Filter this data down to the lines that hold "Salatdressing", and copy them.

_ _ _

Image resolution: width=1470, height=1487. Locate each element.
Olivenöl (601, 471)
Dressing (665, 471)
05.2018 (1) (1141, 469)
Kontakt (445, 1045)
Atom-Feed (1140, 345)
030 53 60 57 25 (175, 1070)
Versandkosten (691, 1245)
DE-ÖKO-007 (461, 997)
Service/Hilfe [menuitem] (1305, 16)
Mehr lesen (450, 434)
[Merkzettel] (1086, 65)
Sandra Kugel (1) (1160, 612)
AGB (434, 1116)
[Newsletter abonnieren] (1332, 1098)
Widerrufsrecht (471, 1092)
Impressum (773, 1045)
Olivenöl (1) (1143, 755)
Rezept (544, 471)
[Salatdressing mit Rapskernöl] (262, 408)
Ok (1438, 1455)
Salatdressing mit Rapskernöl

_ _ _

> FINAL ANSWER:
[Salatdressing mit Rapskernöl] (262, 408)
Salatdressing mit Rapskernöl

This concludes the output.